====== GIVEN PASSAGE
Likewise, Tsai is known for his stridently unapologetic deep Blue and pro-China views, including referring to Chiang Kai-Shek as a “respected veteran” and stating that despite Chiang’s involvement in the 228 Massacre and White Terror, KMT members should continue to resolutely defend Chiang’s contributions to Taiwan, and not “just to pander to Taiwanese independence advocates or bereaved families of the 228 Incident.” Tsai is also accused of attempting to use the Hung Su-Chu Incident to stir up interracial tensions in Taiwan for political gain by directing KMT party members to use the incident as political ammunition as much as possible.

Consequently, it may not be too surprising that Alex Tsai was a strong proponent of Hung Hsiu-Chu’s to supersede the 1992 Consensus’ “One China, two interpretations” with something she referred to as “One China, same interpretation,” claiming support within the party for this, and drew controversy for sharing Chinese articles demanding the immediate unification of Taiwan and China under Chinese rule on social media. In line with his generally reactionary stances, Tsai has also called Tsai Ing-Wen’s push for gay marriage as the attempt of “DPP authoritarian rule” to realize the “abolishment of the heterosexual marriage institution”, referred to Tsai Ing-Wen as “99 percent homosexual-oriented”, and otherwise denigrated gay marriage as unnatural.

But accusations of corruption against Tsai are particularly ironic given that Tsai drew controversy in the past for defending land the Lien family from accusations that the family had embezzlement public assets valued at 200 billion NTD from Taipei Jen Chi Hospital, after the hospital was taken over by the Lien family following Japanese colonial rule. This would be something which make Taipei Jen Chi Hospital something else which would fall under the purview of illicit KMT party assets, but Tsai simply claimed political persecution by the DPP and the pan-Green political camp, as well as that some were simply envious of the Lien family’s wealth. So, too, perhaps, with Tsai’s embezzlement of funds from formerly state-owned CMPC.
============
====== DATASET EXTRACT
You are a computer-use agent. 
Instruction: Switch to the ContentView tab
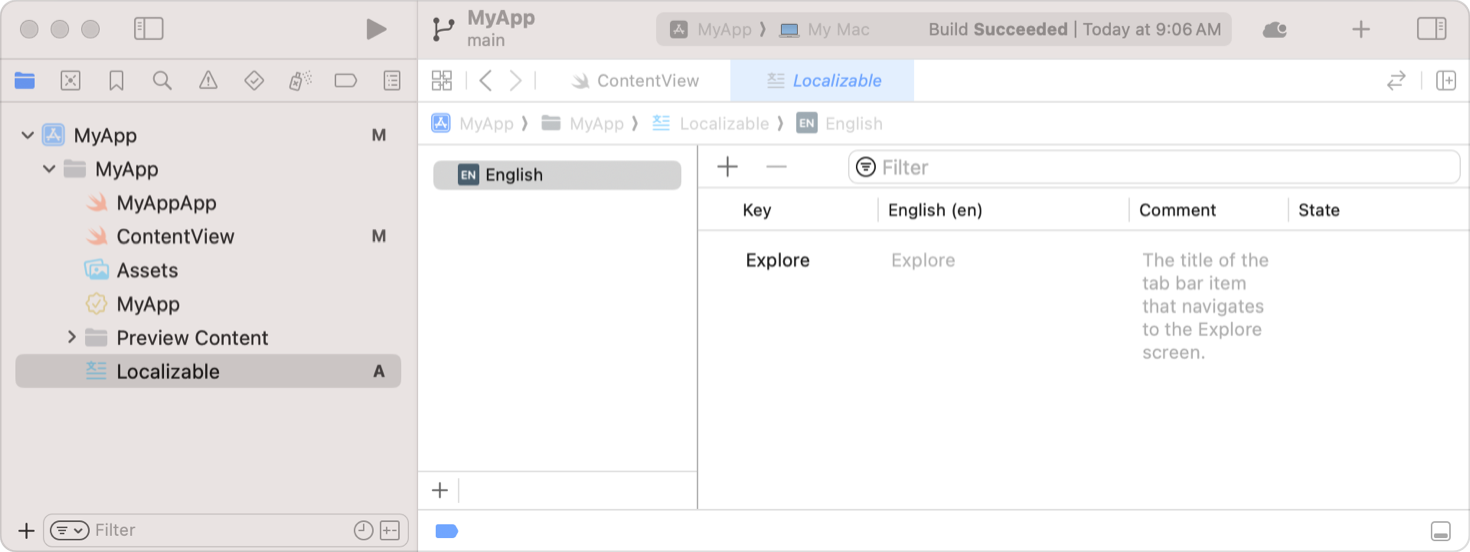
============
▶ **TASKS TO CARRY OUT**:
1. From the passage on Alex Tsai, return the part that opens with the words containing "But accusations of" and closes with "formerly state-owned CMPC.".
2. Translate this sentence from the passage on Alex Tsai into Spanish: "Tsai is also accused of attempting to use the Hung Su-Chu Incident to stir up interracial tensions in Taiwan for political gain by directing KMT party members to use the incident as political ammunition as much as possible."
3. Continue the passage on Alex Tsai from the point where it stops.

▶ **SET OF ANSWERS**:
1.
But accusations of corruption against Tsai are particularly ironic given that Tsai drew controversy in the past for defending land the Lien family from accusations that the family had embezzlement public assets valued at 200 billion NTD from Taipei Jen Chi Hospital, after the hospital was taken over by the Lien family following Japanese colonial rule. This would be something which make Taipei Jen Chi Hospital something else which would fall under the purview of illicit KMT party assets, but Tsai simply claimed political persecution by the DPP and the pan-Green political camp, as well as that some were simply envious of the Lien family’s wealth. So, too, perhaps, with Tsai’s embezzlement of funds from formerly state-owned CMPC.

2. También se acusa a Tsai de intentar utilizar el incidente de Hung Su-Chu para avivar las tensiones interraciales en Taiwán con fines políticos, ordenando a los miembros del KMT que usaran el incidente como munición política en la mayor medida posible.

3.
Likewise, during 2016 elections, Tsai accused then-DPP presidential candidate Tsai Ing-Wen of having received 450 million NT in illicit donations from Huang Fang-yen, Chen Shui-Bian’s physician. Tsai also accused Tsai Ing-Wen of having improper financial ties biotechnological company Yu Chang Biologics, something which also involved an incident in which Tsai called leading Taiwanese HIV researcher Dr. David Ho of being a pimp, and which some see as highly damaging to Taiwan’s biotechnical industry because of the scandal it caused for leading biotechnical companies. If Tsai proves guilty of embezzlement, this would be ironic given such past accusations by Tsai.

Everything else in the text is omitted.